Achampong v. Weigelt
This text of 240 A.D.2d 247 (Achampong v. Weigelt) is published on Counsel Stack Legal Research, covering Appellate Division of the Supreme Court of the State of New York primary law. Counsel Stack provides free access to over 12 million legal documents including statutes, case law, regulations, and constitutions.
Opinion
Order of the Supreme Court, Bronx County (Jerry Crispino, J.), entered September 18, 1995, which, inter alia, granted defendants’ cross-motion for renewal of a prior motion to vacate a default, is unanimously reversed, on the law and facts, with costs and disbursements payable to plaintiff, and defendants’ cross-motion is denied.
In this case, the prior default motion was contested by defendants, who, thereafter, neither appealed nor moved for reargument/renewal within the statutory 30 day period pursuant to CPLR 5513. We have previously noted: "Where, as here, a party appears and contests an application for entry of a default judgment, CPLR 5511, prohibiting an appeal from an order or judgment entered upon default, is inapplicable, and the judgment predicated upon the party’s default is therefore [248]*248appealable (Marrocco v Marrocco, 90 AD2d 989). The IAS Court therefore properly determined that the appellant’s prior failure to take a timely appeal from entry of the contested judgment was fatal to the subsequent vacatur motion (Pergamon Press v Tietze, 81 AD2d 831).” (Spatz v Bajramoski, 214 AD2d 436.)

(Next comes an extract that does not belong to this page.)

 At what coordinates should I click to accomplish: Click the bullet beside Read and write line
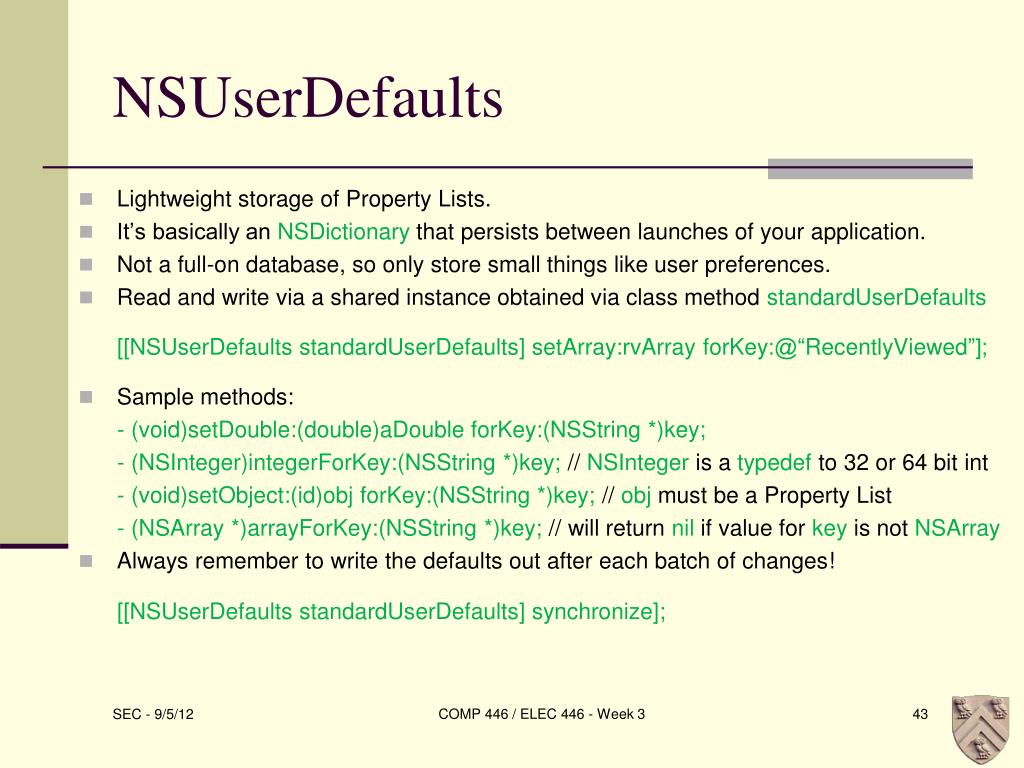(x=86, y=297)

Motions for reargument / renewal of a contested motion also are required to be made within the same statutory period in which an appeal may be taken (Henegar v Freudenheim, 40 AD2d 825). Since the defendants herein failed to either appeal or move to renew/reargue the order entered June 29, 1994 within the statutory period, the IAS Court erred in failing to deny the cross-motion to renew and in vacating the default.

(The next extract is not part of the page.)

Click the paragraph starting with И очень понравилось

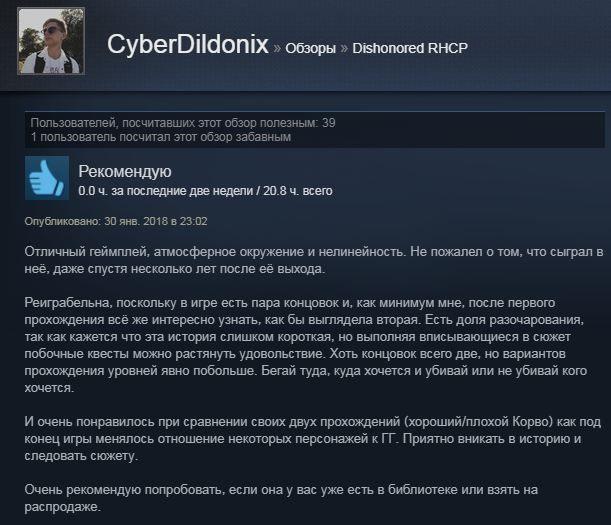[x=313, y=439]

Moreover, to vacate a default judgment, a party must demonstrate both a meritorious defense and a reasonable excuse for the default (Arias v Sanchez, 227 AD2d 284). While law office failure is an acceptable excuse for vacating a default (CPLR 2005), the conclusory assertion of misplacement of a file, the excuse offered herein by defendants for the delay in bringing the renewal motion, "is rarely an acceptable excuse” (Robinson v New York City Tr. Auth., 203 AD2d 351). Nor are "bare allegations of incompetence on the part of prior counsel” a basis to vacate a default (Spatz v Bajramoski, supra, at 436). Accordingly, even if the motion were not untimely, the IAS Court improvidently exercised its discretion in vacating the default. Concur—Milonas, J. P., Ellerin, Nardelli and Tom, JJ.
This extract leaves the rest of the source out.